Records taken from a collection
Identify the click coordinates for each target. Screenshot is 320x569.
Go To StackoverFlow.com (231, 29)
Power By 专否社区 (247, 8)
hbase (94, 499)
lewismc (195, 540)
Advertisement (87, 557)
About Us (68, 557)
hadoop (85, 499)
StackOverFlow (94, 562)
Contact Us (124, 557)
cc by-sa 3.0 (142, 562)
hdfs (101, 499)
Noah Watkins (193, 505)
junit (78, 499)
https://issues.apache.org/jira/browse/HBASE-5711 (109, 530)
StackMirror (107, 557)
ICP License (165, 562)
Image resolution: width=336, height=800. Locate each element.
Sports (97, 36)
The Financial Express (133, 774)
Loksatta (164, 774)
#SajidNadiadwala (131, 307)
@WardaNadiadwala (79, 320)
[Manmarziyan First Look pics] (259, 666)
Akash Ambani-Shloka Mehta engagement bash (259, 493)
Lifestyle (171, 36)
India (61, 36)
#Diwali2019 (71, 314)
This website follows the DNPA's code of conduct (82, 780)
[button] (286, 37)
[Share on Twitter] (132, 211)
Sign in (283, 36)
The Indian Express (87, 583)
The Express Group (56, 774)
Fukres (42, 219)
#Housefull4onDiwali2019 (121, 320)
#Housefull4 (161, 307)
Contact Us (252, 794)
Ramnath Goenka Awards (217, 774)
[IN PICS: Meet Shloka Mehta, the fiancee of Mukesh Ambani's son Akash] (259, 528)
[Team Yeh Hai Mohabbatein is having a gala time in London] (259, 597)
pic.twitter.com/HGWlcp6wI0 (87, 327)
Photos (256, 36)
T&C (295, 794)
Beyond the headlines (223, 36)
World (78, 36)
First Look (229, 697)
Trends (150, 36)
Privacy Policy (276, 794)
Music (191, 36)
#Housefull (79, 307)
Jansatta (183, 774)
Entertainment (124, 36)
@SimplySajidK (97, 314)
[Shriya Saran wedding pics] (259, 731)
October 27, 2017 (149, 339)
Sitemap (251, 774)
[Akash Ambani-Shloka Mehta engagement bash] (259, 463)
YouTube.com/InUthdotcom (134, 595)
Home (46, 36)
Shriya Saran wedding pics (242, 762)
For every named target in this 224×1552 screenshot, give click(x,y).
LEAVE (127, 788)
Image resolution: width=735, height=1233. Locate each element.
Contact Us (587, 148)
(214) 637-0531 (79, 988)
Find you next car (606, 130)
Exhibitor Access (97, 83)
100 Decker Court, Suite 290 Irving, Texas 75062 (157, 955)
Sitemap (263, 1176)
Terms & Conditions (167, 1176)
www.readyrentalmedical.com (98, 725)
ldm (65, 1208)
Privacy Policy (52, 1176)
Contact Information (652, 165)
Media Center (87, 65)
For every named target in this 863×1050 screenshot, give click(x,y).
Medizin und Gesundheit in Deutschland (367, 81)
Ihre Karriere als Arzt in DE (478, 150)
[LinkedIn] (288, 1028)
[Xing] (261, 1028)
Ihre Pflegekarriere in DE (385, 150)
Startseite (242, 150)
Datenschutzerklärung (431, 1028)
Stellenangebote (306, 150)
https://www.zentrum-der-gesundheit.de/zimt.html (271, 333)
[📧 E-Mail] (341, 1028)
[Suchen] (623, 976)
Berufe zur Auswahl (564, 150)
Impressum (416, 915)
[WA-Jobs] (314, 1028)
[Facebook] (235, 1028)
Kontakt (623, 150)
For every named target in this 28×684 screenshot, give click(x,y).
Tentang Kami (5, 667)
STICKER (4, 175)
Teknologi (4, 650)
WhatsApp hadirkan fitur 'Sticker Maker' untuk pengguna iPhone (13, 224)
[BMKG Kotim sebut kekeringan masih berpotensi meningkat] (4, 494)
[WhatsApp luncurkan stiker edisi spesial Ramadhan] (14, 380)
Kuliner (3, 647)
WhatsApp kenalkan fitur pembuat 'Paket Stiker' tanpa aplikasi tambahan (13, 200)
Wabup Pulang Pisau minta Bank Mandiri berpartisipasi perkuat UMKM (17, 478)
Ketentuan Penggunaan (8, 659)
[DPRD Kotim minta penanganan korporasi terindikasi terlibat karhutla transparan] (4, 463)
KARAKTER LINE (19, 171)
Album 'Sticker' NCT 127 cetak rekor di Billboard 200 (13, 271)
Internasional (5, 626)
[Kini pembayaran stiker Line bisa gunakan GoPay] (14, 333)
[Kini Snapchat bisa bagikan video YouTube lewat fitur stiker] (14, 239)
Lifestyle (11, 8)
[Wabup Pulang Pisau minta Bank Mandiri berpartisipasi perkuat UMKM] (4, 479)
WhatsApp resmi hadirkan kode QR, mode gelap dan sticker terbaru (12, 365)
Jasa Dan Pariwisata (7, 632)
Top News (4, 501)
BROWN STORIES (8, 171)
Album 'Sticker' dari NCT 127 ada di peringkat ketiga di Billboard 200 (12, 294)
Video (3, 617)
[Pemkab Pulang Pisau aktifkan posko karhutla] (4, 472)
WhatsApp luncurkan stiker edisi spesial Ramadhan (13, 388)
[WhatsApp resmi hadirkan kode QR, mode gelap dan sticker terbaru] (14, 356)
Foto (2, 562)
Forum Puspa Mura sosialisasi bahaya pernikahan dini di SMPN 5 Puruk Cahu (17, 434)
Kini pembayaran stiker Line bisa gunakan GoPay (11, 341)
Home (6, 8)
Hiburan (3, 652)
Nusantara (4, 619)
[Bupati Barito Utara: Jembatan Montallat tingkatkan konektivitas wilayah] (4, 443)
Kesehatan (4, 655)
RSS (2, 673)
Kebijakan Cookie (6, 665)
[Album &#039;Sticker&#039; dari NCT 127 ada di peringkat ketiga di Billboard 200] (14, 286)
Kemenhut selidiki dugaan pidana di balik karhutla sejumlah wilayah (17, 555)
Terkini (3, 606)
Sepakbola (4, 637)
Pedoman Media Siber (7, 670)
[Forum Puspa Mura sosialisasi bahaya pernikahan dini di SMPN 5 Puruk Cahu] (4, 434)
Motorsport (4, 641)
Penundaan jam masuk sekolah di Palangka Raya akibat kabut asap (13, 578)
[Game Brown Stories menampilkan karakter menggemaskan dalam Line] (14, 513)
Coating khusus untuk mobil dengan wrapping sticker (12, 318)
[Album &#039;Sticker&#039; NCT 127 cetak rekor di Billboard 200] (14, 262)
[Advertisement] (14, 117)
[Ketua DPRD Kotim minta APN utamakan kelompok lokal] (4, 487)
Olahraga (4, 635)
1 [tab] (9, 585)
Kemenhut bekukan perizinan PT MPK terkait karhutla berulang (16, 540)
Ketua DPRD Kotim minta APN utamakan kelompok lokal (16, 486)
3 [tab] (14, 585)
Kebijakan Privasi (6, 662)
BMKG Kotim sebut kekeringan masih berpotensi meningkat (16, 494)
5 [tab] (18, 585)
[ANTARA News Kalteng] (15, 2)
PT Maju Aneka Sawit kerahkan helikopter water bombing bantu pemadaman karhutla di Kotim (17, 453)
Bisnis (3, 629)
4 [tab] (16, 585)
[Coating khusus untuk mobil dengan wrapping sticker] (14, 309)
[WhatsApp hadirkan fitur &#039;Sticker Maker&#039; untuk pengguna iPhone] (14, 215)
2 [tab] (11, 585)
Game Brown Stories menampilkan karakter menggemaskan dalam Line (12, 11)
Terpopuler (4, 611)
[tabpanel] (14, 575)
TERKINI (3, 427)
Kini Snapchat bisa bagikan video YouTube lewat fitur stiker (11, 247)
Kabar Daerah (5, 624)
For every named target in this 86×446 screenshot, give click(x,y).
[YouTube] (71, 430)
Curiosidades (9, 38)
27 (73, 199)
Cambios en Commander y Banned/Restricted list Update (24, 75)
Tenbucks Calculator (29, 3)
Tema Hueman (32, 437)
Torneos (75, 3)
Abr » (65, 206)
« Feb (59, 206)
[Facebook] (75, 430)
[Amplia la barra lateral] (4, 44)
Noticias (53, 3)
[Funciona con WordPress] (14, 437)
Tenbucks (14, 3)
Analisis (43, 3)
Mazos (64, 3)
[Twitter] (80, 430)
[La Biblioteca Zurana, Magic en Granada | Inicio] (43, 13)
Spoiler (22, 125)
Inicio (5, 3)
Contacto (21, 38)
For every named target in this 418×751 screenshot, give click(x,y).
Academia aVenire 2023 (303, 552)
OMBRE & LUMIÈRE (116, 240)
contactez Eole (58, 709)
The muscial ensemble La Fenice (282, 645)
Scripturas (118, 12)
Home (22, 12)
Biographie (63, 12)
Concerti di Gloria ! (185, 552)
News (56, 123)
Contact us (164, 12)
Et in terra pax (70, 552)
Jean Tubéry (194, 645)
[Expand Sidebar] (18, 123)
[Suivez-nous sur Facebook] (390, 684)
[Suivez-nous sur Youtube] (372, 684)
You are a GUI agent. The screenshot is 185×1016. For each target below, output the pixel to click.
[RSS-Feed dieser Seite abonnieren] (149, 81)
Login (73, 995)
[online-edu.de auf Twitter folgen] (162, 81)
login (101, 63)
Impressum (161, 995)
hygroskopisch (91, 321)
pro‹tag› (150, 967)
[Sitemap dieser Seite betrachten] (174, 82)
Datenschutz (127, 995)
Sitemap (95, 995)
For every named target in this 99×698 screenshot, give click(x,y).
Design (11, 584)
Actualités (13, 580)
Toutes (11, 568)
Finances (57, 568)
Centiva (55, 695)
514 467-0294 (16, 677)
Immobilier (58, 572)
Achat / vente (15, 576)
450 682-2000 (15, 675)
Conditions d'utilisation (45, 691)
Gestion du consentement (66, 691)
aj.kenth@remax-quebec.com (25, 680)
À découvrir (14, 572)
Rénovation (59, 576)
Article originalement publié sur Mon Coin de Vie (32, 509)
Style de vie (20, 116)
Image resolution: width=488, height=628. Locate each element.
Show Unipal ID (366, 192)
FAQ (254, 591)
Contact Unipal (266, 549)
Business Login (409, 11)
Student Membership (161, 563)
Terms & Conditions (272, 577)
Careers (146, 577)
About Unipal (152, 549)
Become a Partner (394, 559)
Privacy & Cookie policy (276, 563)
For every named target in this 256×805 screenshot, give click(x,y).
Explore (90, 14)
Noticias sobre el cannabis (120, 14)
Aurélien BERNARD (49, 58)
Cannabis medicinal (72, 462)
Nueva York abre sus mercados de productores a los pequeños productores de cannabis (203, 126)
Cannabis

### STATED GOAL
Please rewrite the records from the line with "Privacy Policy (52, 1176)" up to and including the line with "Kontakt (623, 150)", swapping "Media Center" for "Newsroom" and changing nothing else.

### FULL SOLUTION
Privacy Policy (52, 1176)
Contact Information (652, 165)
Newsroom (87, 65)
For every named target in this 863×1050 screenshot, give click(x,y).
Medizin und Gesundheit in Deutschland (367, 81)
Ihre Karriere als Arzt in DE (478, 150)
[LinkedIn] (288, 1028)
[Xing] (261, 1028)
Ihre Pflegekarriere in DE (385, 150)
Startseite (242, 150)
Datenschutzerklärung (431, 1028)
Stellenangebote (306, 150)
https://www.zentrum-der-gesundheit.de/zimt.html (271, 333)
[📧 E-Mail] (341, 1028)
[Suchen] (623, 976)
Berufe zur Auswahl (564, 150)
Impressum (416, 915)
[WA-Jobs] (314, 1028)
[Facebook] (235, 1028)
Kontakt (623, 150)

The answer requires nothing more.